Written by AJ Mithen
Every rugby league club has their superstars, their young guns and their useful role players who drift in and out of the team. But to be truly successful, teams need an anchor, a player who is dependable week in, week out.
The Sydney Roosters’ Mitchell Aubusson is one of these players. The spiritual heart of the back-to-back defending premier will notch his 300th NRL game when he runs out onto WIN Stadium to face St George-Illawarra on Thursday night.
Aubusson will become the third Roosters player to reach the milestone in the club’s 112-year history, currently sitting behind club icons Luke Ricketson (301 games) and Anthony Minichiello (302). If all goes well, he should break Minichello’s record in round 16 against Brisbane.
He’s played through the Roosters’ peaks and troughs – yes, believe it or not the Roosters have had lean periods – and has been a fixture, winning the club’s James Mathews Award for Clubman of the Year in 2011, 2015 and 2016, when his club won just 6 games and finished second bottom before launching into their current vein of form.

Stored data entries
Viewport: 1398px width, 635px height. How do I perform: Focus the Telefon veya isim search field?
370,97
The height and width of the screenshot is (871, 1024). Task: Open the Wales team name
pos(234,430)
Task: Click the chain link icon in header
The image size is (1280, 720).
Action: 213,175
* * *
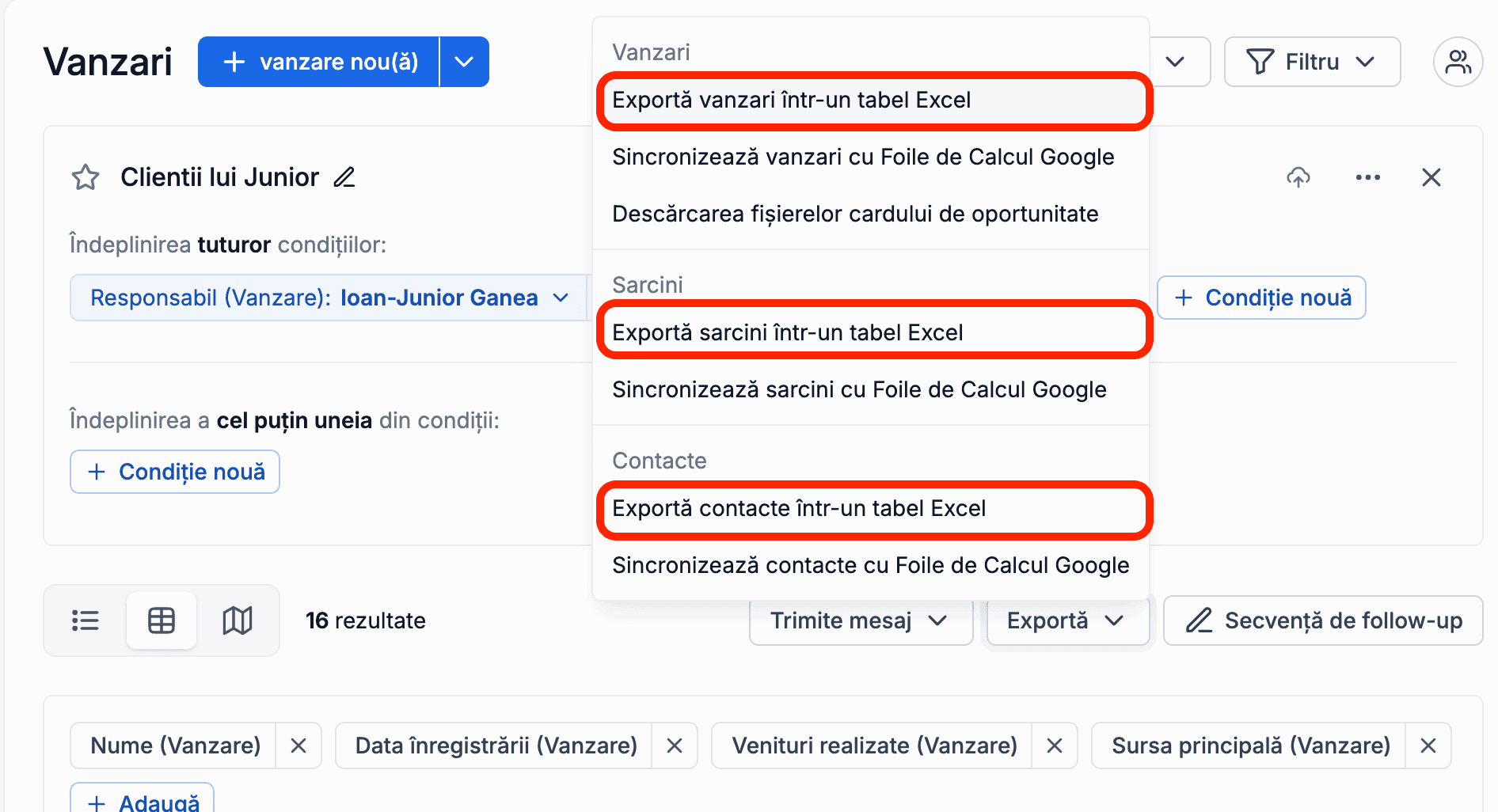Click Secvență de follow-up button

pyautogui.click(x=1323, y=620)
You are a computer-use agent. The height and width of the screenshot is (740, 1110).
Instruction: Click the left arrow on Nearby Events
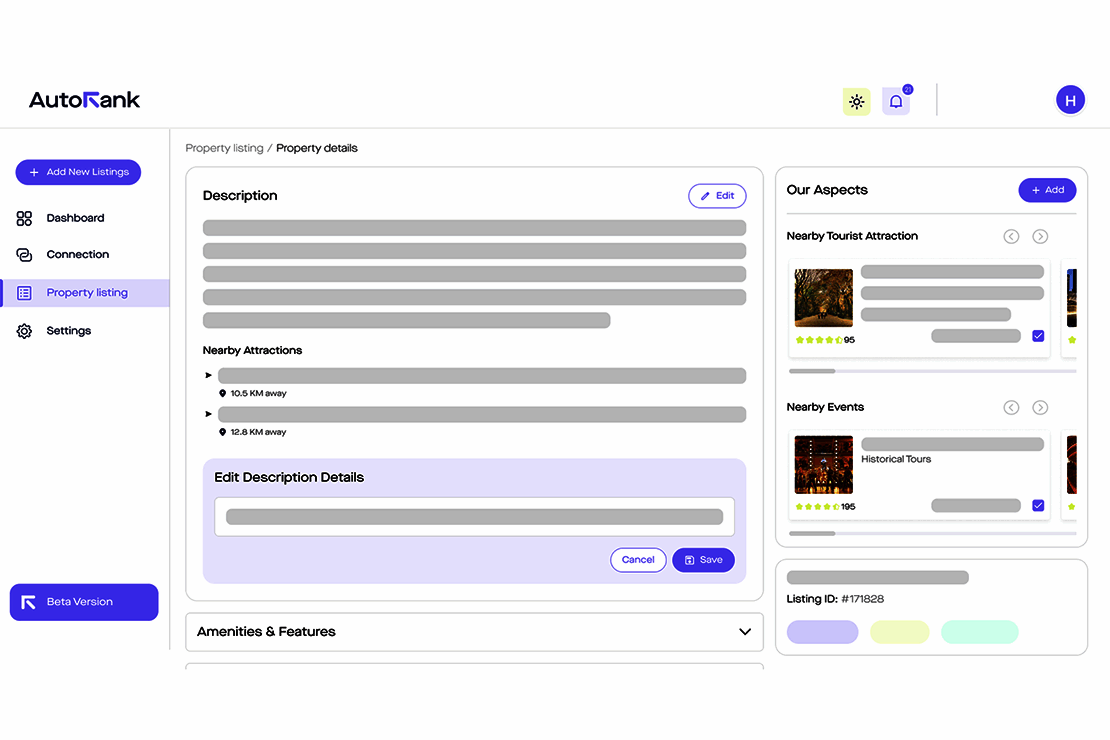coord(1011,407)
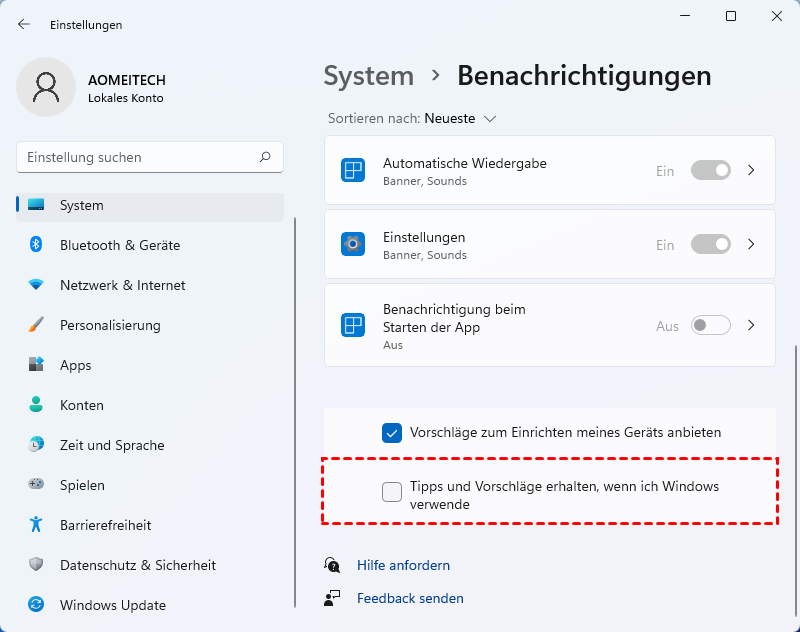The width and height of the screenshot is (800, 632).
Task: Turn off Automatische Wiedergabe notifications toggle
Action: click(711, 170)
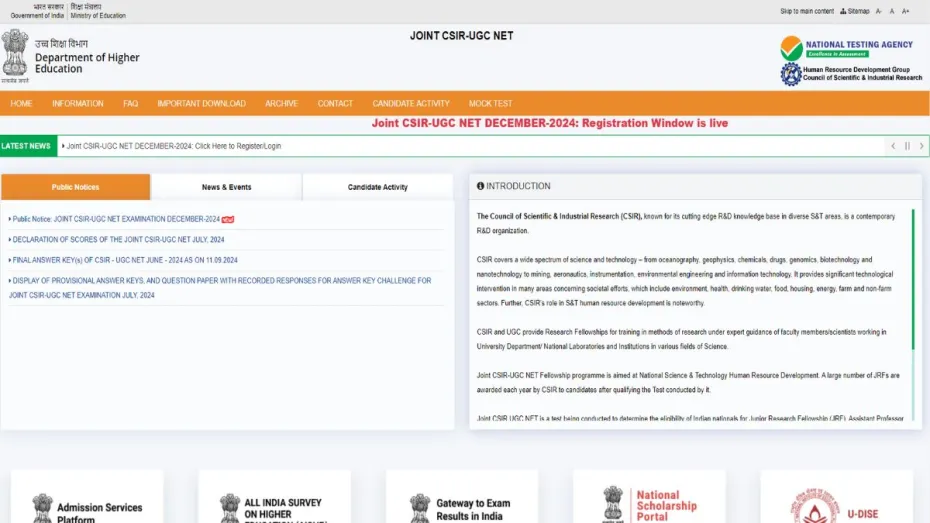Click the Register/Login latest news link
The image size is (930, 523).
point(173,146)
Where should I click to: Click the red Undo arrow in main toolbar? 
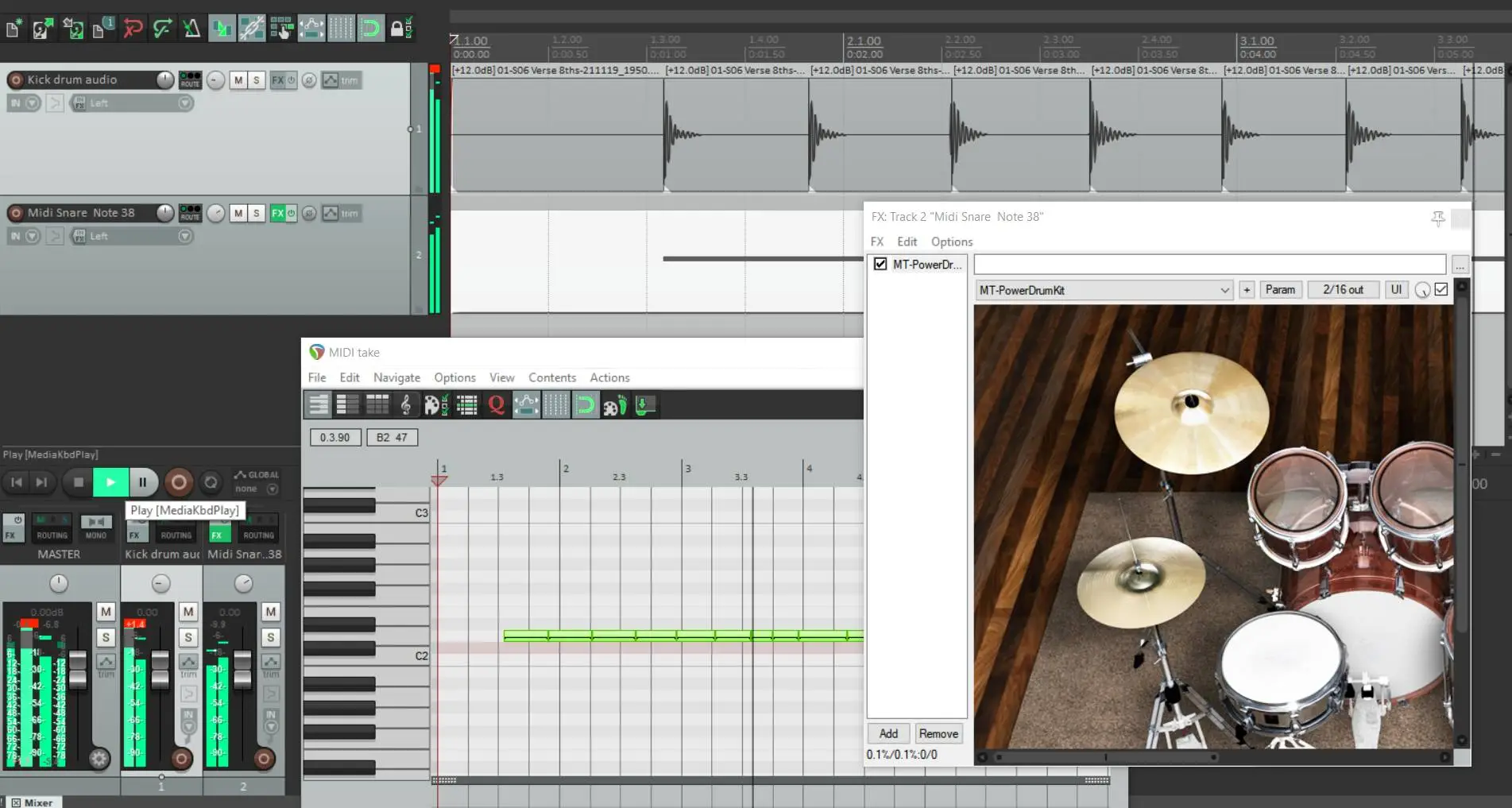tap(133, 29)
---
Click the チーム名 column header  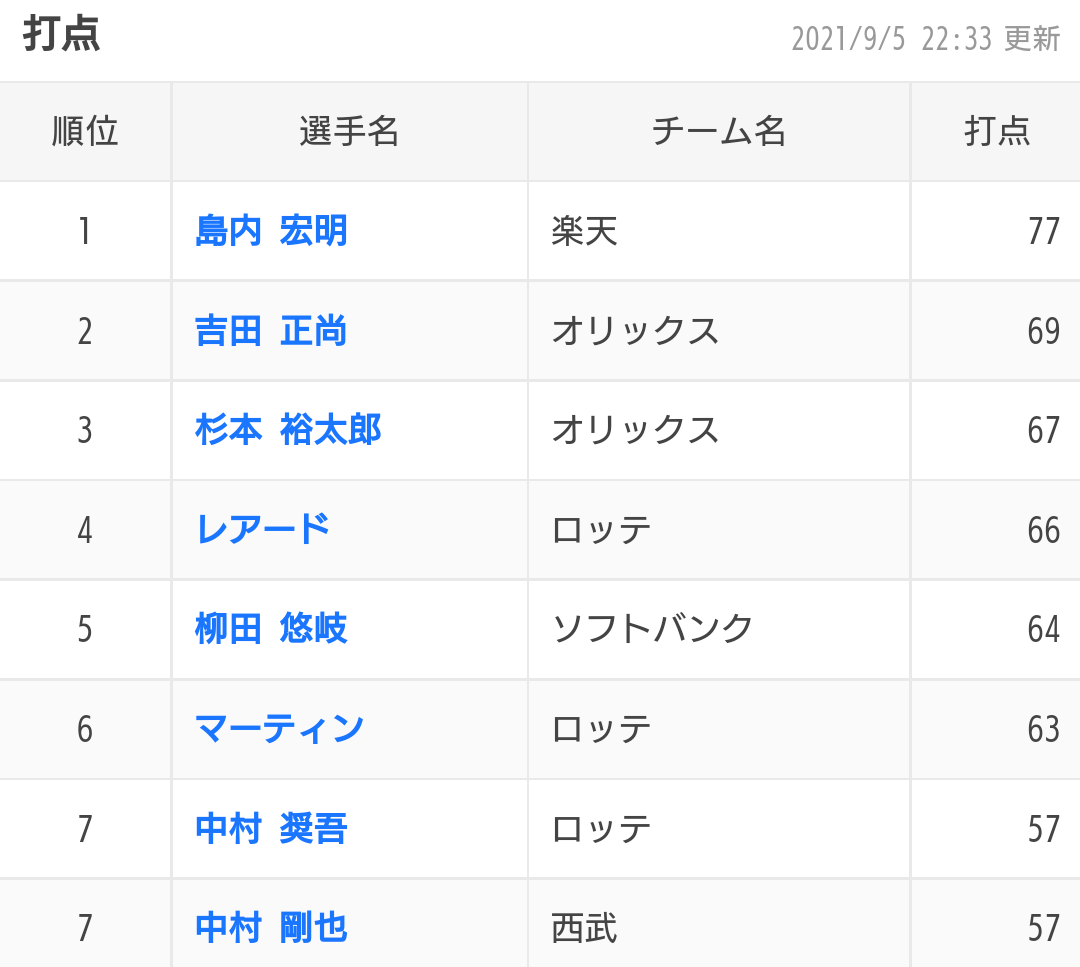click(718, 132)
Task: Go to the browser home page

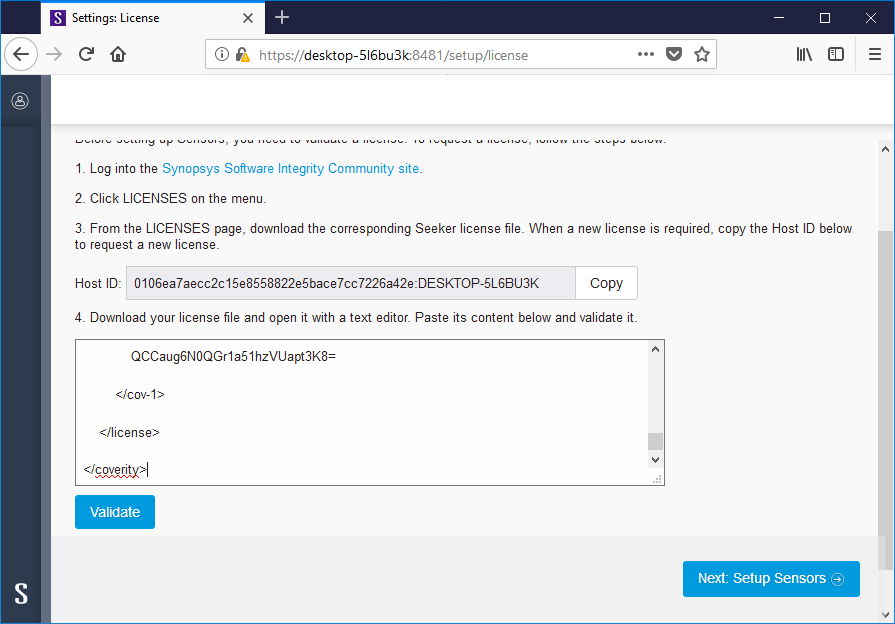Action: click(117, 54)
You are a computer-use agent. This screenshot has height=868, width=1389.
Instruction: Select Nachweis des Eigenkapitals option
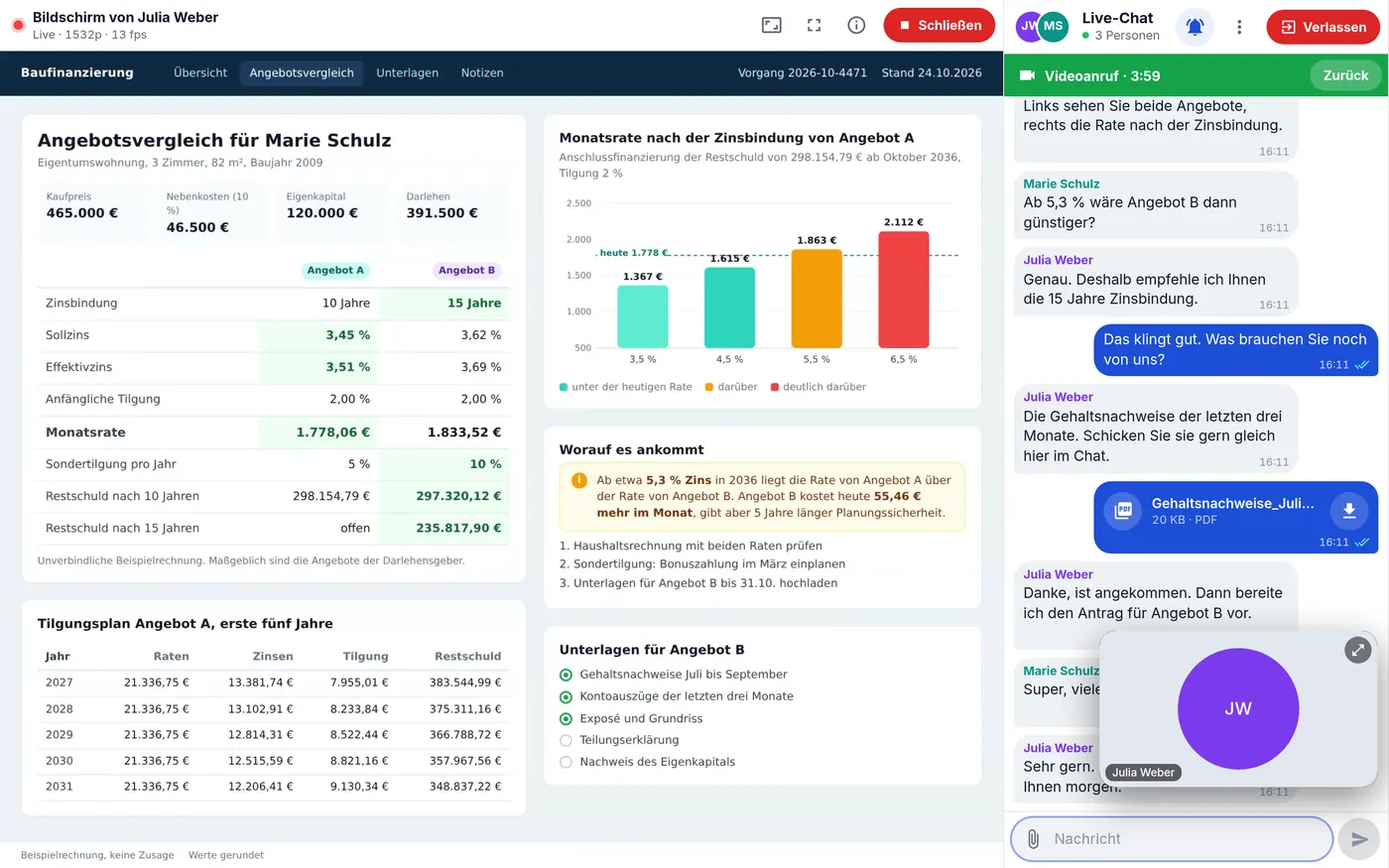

#### What needs to be done
Resume the article on Mitchell Aubusson's 300th NRL game, starting right after its last sentence.

#### Exercise answer
He’s a triple premiership player, raising the premiership trophy in 2013, 2018 and 2019.
Aubusson has a winning record against 10 of the 15 other NRL clubs and is a real chance to add at least two more to that list over the remainder of 2020’s coronavirus-affected season. He’s one of those players that teammates love to play with and fans know how important they are, but they still don’t get the accolades of the big stars.
He fits perfectly into Roosters coach Trent Robinson’s plans because he is adaptable, consistent and absolutely committed to the team’s cause.
Robinson knows he can use Aubusson in any situation anywhere on the field – probably best highlighted in the 2018 Grand Final win over Melbourne when Aubusson was deployed as a nominal halfback but with instructions to protect Cooper Cronk, who went into the game with a serious shoulder injury.
Without Aubusson’s energy and focus in that game to cut down runner after runner honing in on a dinged up Cronk, the grand final story could have been vastly different. But that’s what Mitch Aubusson is about – doing whatever his team needs and doing it well.
His teammates know Aubusson will deliver over and over again. They trust in his ability to fill gaps because they’ve seen him play second row, centre, five-eighth, hooker, you name it. He can defend anywhere in the line, giving real starch to one of the NRL’s best performed defences over the years.
“Stand Up and Fight Hard”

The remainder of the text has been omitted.